→ **PAGE EXCERPT**:
****
We have a Maxwell Freedom 500 anchor windlass installed on our boat. This weekend I determined that it's dedicated 80A circuit breaker is connected directly to the house battery. Is this better to be connected to the starting battery? Or should it be connected to both? Or does it make any difference at all? My sense is that it should be connected to the starting battery since the windlass load would would be short duration, high amperage (like the engine starter), vs house loads which are low amperage, long duration (like lights, radio etc). I have yet to use the windlass but I imagine the engine would be running while raising anchor as we would motor slowly forward to reduce the raising load on the windlass. The windlass can be operated manually as well so being able to raise the anchor in the event of discharged batteries is not an issue.
 
Jun 8, 2004
2,977
Catalina 320 Dana Point
Most systems like this are wired to protect

your starting battery from being discharged. Even if sailing off your anchor (quite tricky, very salty) you would probably have the engine running just in case. Most of us motor off so the windless drain is not generally a problem. I'd leave it like it is, should work out fine. Some windlasses "power down" as opposed to freefall so you could theoretically drain your starting battery dropping the hook if so wired with one like this. BTW you motor slowly forward while bringing in rode till approaching "straight up" when the hook breaks free (hopefully) and you carefully bring in the rest of the rode and secure the hook without dinging the boat.
****
→ **REQUIRED TASK 1**:
Print the stretch of the windlass discussion from "We have a Maxwell" through "not an issue.".
→ **REQUIRED TASK 2**:
In the windlass discussion, which battery is the windlass's dedicated 80A circuit breaker currently connected to?

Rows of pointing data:
****
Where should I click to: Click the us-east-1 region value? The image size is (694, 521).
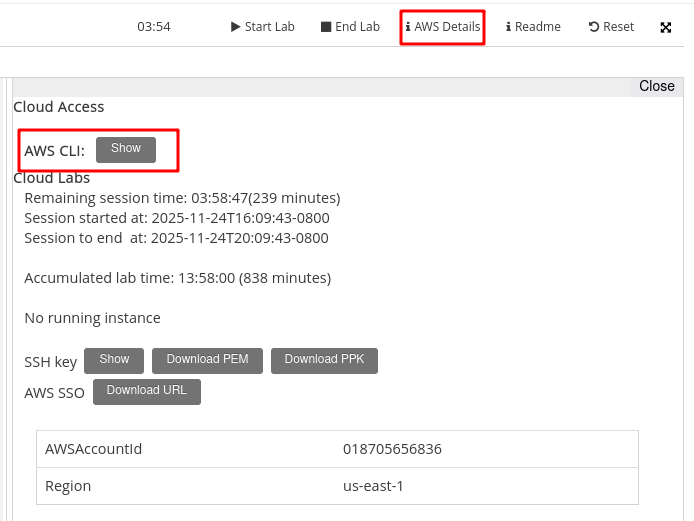point(373,486)
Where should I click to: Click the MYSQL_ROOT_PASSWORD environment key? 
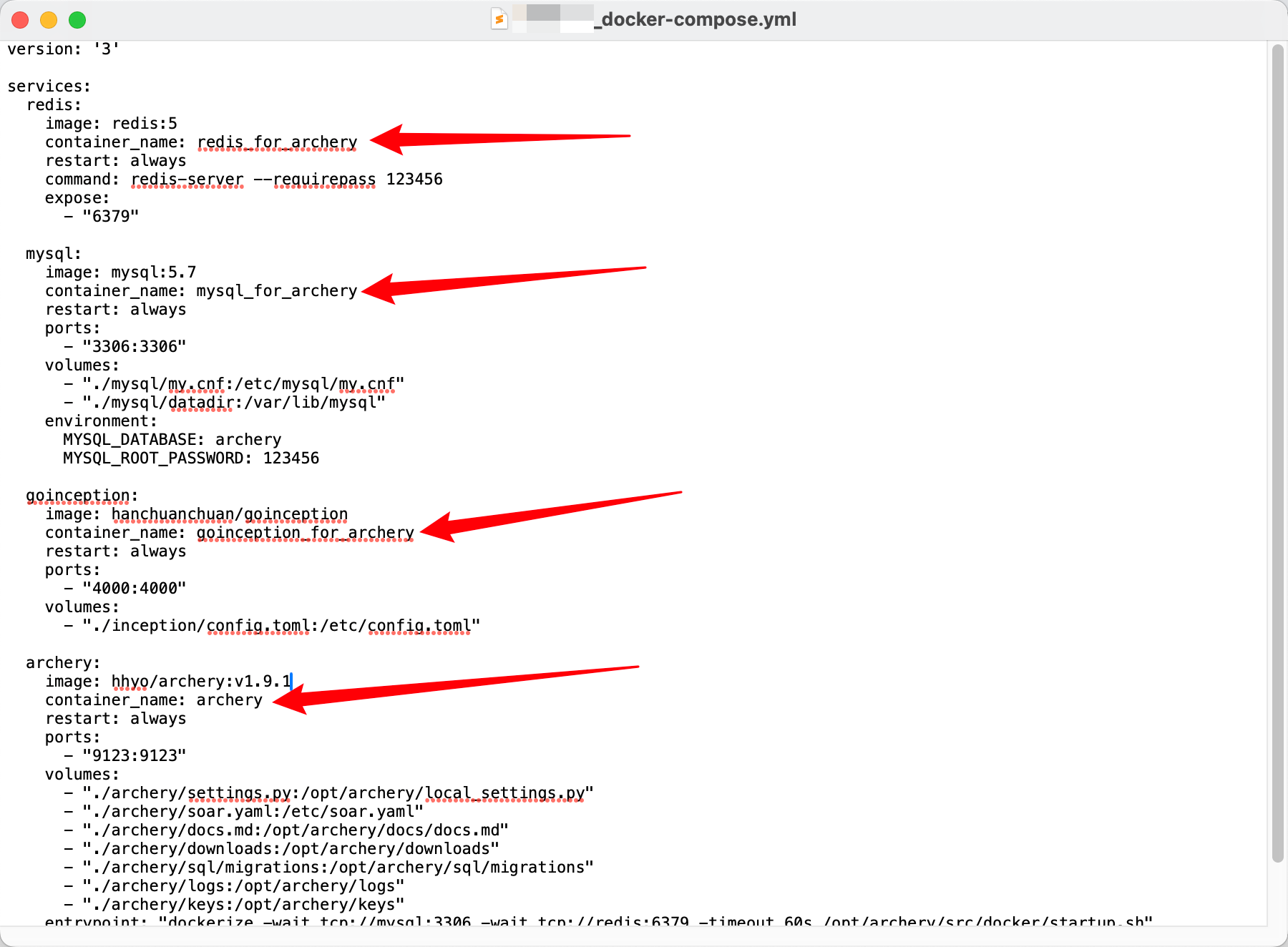tap(155, 458)
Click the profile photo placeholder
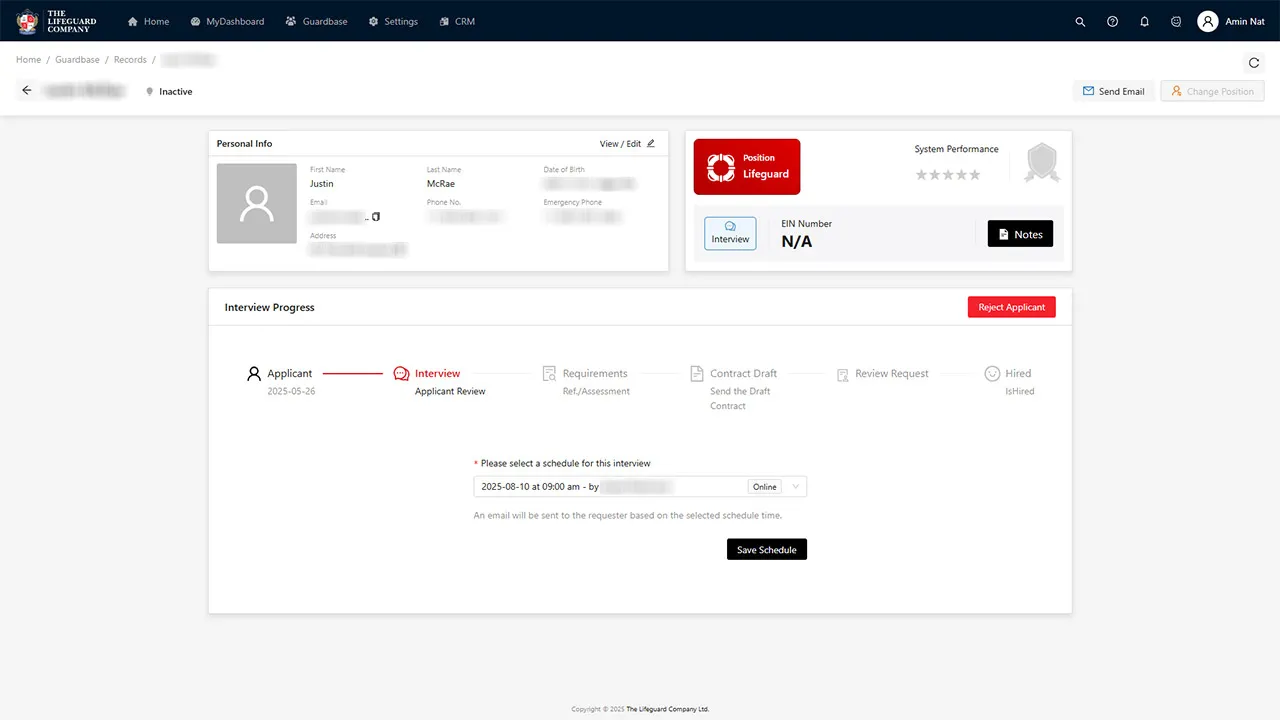 (257, 204)
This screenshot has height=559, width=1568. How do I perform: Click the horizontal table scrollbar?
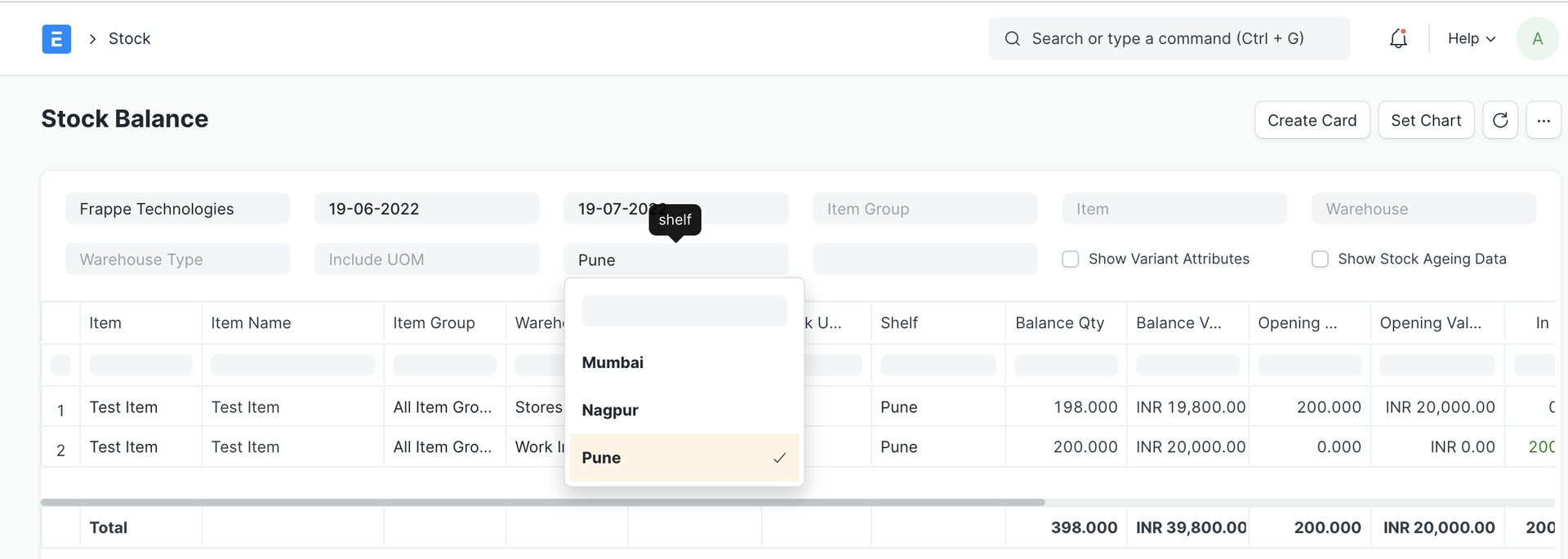coord(542,502)
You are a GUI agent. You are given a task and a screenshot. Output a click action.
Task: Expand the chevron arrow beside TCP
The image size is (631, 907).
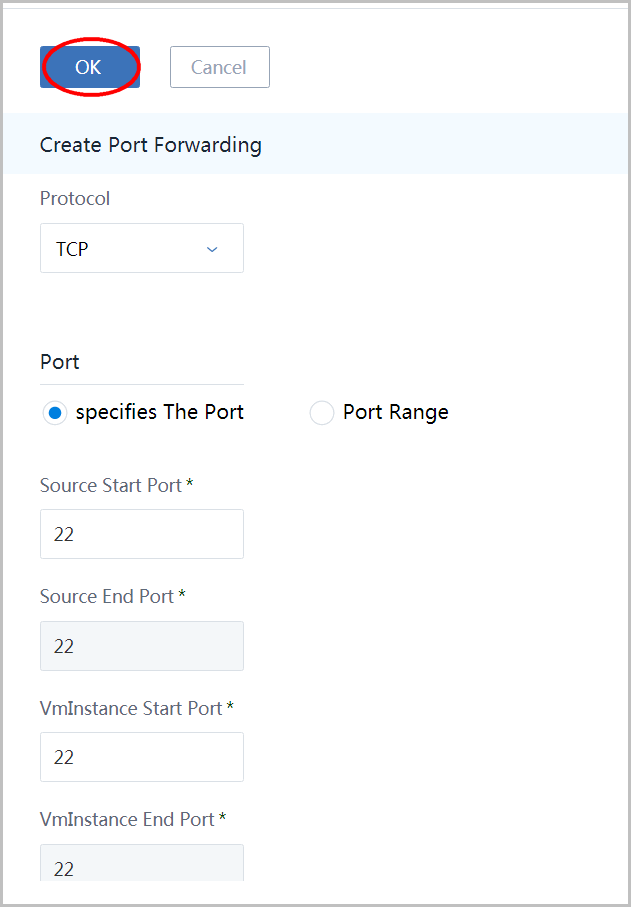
****
→ **CORRECT OUTPUT 1**:
We have a Maxwell Freedom 500 anchor windlass installed on our boat. This weekend I determined that it's dedicated 80A circuit breaker is connected directly to the house battery. Is this better to be connected to the starting battery? Or should it be connected to both? Or does it make any difference at all? My sense is that it should be connected to the starting battery since the windlass load would would be short duration, high amperage (like the engine starter), vs house loads which are low amperage, long duration (like lights, radio etc). I have yet to use the windlass but I imagine the engine would be running while raising anchor as we would motor slowly forward to reduce the raising load on the windlass. The windlass can be operated manually as well so being able to raise the anchor in the event of discharged batteries is not an issue.

→ **CORRECT OUTPUT 2**:
The house battery.